Nadie se reía, ni siquiera sonreía. Arthur Sokolow se había apoyado en la estantería y pasaba despacio las páginas de un libro de la colección sobre Lincoln, mientras los demás hombres daban caladas a los cigarros, tomaban sorbos de whisky y actuaban como si aquella noche hubieran salido con sus mujeres para ser oyentes de mi visión de Estados Unidos. Sólo mucho tiempo después comprendí que la seriedad colectiva con que recibieron mi presentación respondía tan sólo a lo acostumbrados que estaban a las agitaciones de su imperioso anfitrión.

– Escuchad -le dijo Ira-, escuchad esto. Es una obra sobre una familia católica en una ciudad pequeña y los intolerantes de la localidad.

Entonces Iron Rinn se puso a recitar mi texto: Iron Rinn dentro de la piel, dentro de la caja de resonancia de un americano cristiano corriente y bondadoso, como aquellos que yo imaginaba y de los que no sabía absolutamente nada.

– «Soy Bill Smith -empezó a decir Ira, dejándose caer pesadamente en el sillón de cuero de alto respaldo y poniendo los pies sobre la mesa-. Soy Bob Jones. Mi nombre no importa. No es un nombre que inquiete a nadie. Soy blanco y protestante, así que no tienes que preocuparte por mí. Me llevo bien contigo, no te molesto, no te irrito. Ni siquiera te odio. Me gano tranquilamente la vida en una bonita y pequeña ciudad, cuyo nombre es lo de menos y que podría estar en cualquier parte. Digamos que se llama Cualquierparte.
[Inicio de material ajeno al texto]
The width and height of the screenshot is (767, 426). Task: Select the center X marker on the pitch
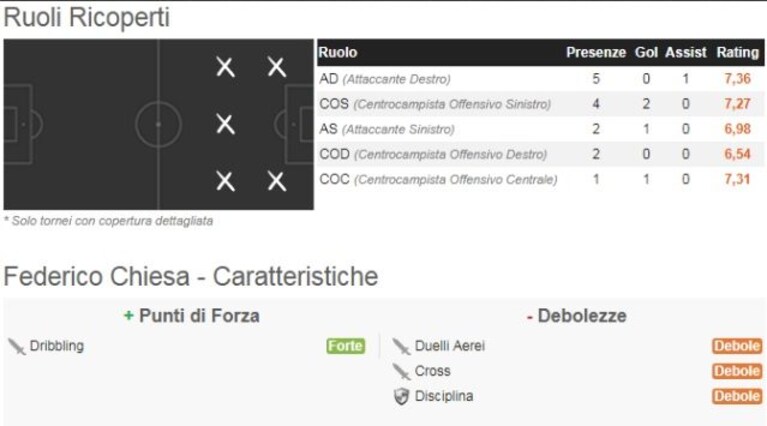226,124
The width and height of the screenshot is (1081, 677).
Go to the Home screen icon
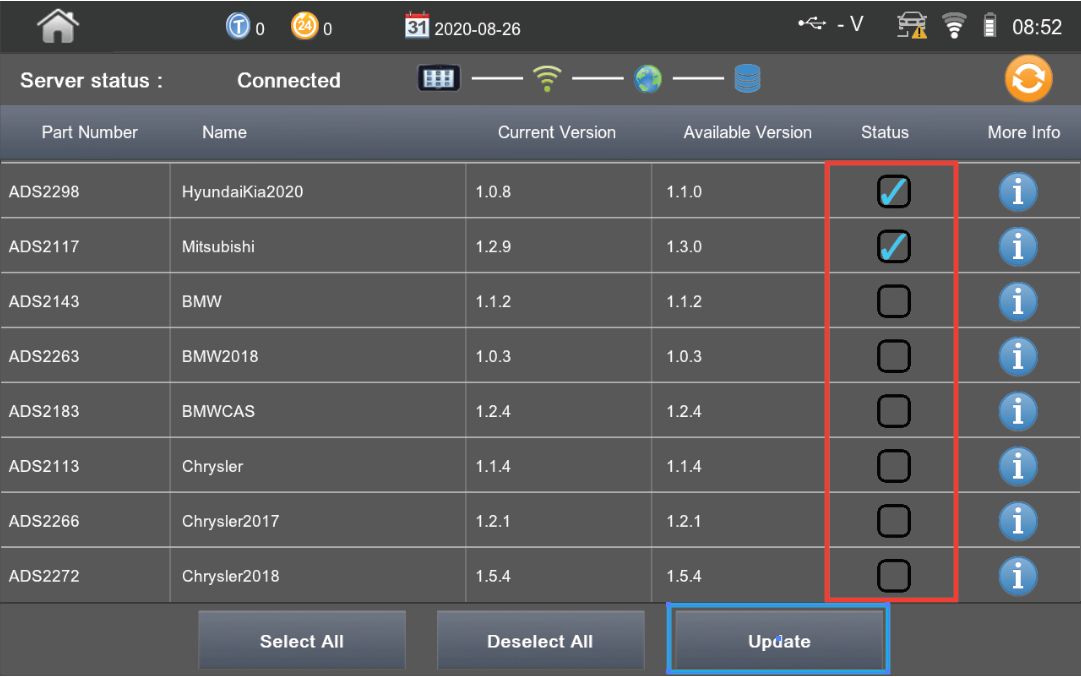[x=57, y=27]
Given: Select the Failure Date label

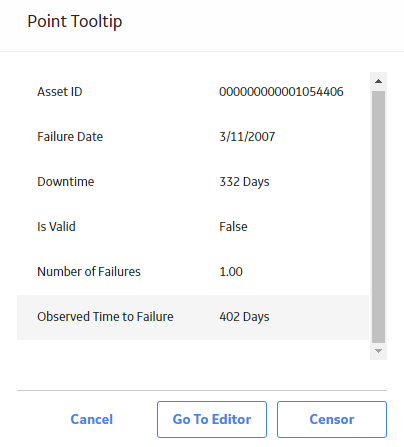Looking at the screenshot, I should pyautogui.click(x=70, y=137).
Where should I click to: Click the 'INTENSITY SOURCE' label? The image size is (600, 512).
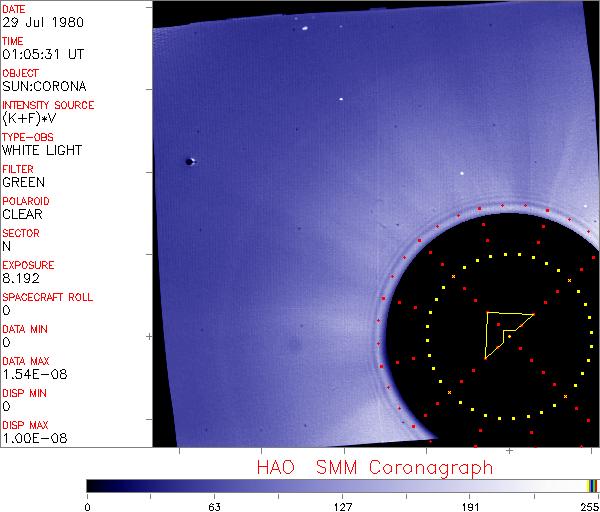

Mucha gente aquí, en Cualquierparte, aparenta estar de acuerdo con la lucha contra la discriminación. Hablan de la necesidad de destruir las vallas que mantienen a las minorías en campos de concentración sociales. Pero demasiados de ellos llevan a cabo su lucha de una manera abstracta. Piensan y hablan acerca de la justicia, la decencia, el derecho, el americanismo, la hermandad del hombre, la Constitución y la Declaración de Independencia. Todo esto está muy bien, pero muestra que en realidad desconocen los motivos de la discriminación racial, religiosa y nacional. Fíjate en esta ciudad, fíjate en Cualquierparte, fíjate en lo que ocurrió aquí el año pasado, cuando una familia católica que vivía cerca de mi casa descubrió que un fervoroso protestante puede ser tan cruel como lo fue Torquemada. Sin duda te acuerdas de Torquemada, el asesino a sueldo de los Reyes Católicos, el que dirigió la Inquisición para los reyes de España, un tipo que expulsó a los judíos de España para Fernando e Isabel en 1492. Sí, has oído bien, amigo… 1492. Estaba Colón, es cierto, estaban la Pinta, la Niña y la Santa María… y luego estaba Torquemada. Siempre está Torquemada. Tal vez siempre estará… Bueno, he aquí lo que sucedió en Cualquierparte, Estados Unidos, bajo las barras y las estrellas, donde todos los hombres han sido creados iguales, y no en 1492…».